Aspects described herein may be used to quickly and accurately determine the polarity of specific feedback. As described above, the computing device may consider the overall polarity of feedback from a particular customer, as well as overall polarity on a topic from more than one customer (e.g., all customers) while calculating the polarity for specific feedback. This may be used to remove any bias view of a customer. Similarly, a particular topic, like a call for collection, may inherently carry negative feedback. Therefore, while calculating polarity of specific feedback, the weighted average of user bias as well as topic bias may be considered. The weights applied to feedback may be adjusted automatically as the model learns from the most current data.
Aspects described herein may be used to quickly and accurately determine training needs for agents. For example, the computing system may consider different (but similar) trainings that exist for a topic, as well as different training durations to cater to different training needs. Trainings may also be automatically assigned or displayed on a display device. Training documents, when expressed in vector forms of topic that they cover and training needs also expressed in vector of topics on which an agent is to be trained on, can be compared in a cosine distance function to determine one or more of the closest training programs available. If the cosine distance between these vectors is less than a threshold, the trainings could be automatically assigned. Otherwise, a plurality of the closest training programs may be displayed for the agent or for a supervisor to decide which one of these the agent is to attend.

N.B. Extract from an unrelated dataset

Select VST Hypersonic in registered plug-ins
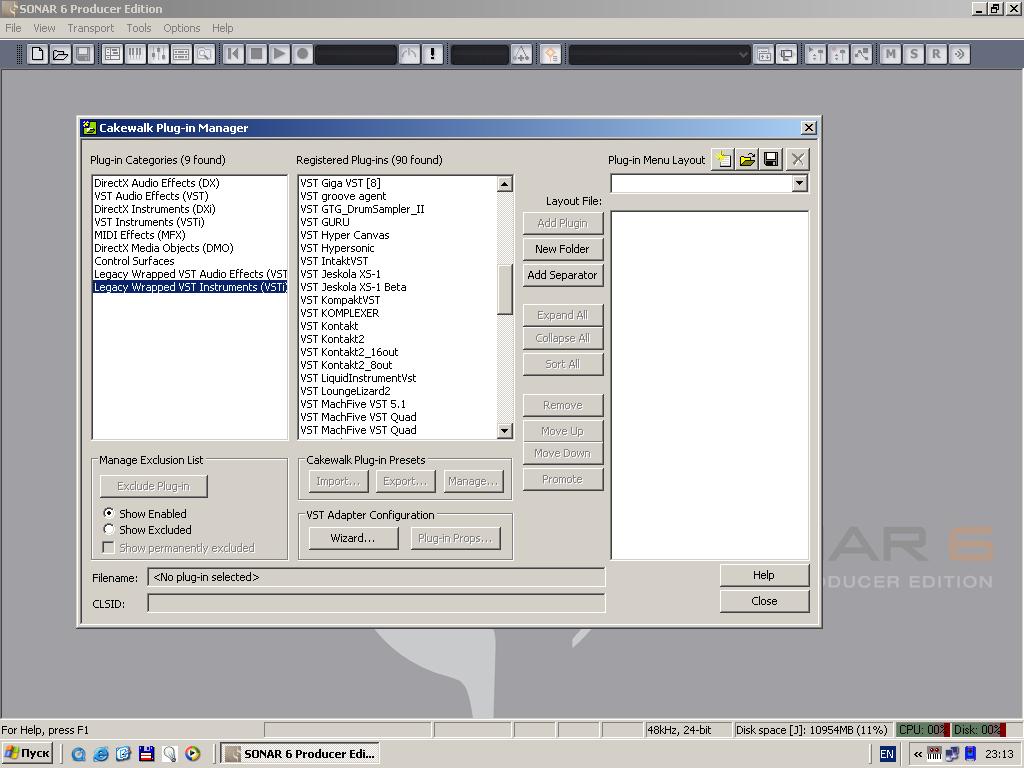This screenshot has width=1024, height=768. pos(337,248)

Various aspects described herein may be embodied as a method, an apparatus, or as computer-executable instructions stored on one or more non-transitory and/or tangible computer-readable media. Accordingly, those aspects may take the form of an entirely hardware embodiment, an entirely software embodiment (which may or may not include firmware) stored on one or more non-transitory and/or tangible computer-readable media, or an embodiment combining software and hardware aspects. Any and/or all of the method steps described herein may be embodied in computer-executable instructions stored on a computer-readable medium, such as a non-transitory and/or tangible computer readable medium and/or a computer readable storage medium. In addition, various signals representing data or events as described herein may be transferred between a source and a destination in the form of light and/or electromagnetic waves traveling through signal-conducting media such as metal wires, optical fibers, and/or wireless transmission media (e.g., air and/or space).
Aspects of the disclosure have been described in terms of illustrative embodiments thereof. Numerous other embodiments, modifications, and variations within the scope and spirit of the appended claims will occur to persons of ordinary skill in the art from a review of this disclosure. For example, one of ordinary skill in the art will appreciate that the steps illustrated in the illustrative figures may be performed in other than the recited order, and that one or more steps illustrated may be optional in accordance with aspects of the disclosure.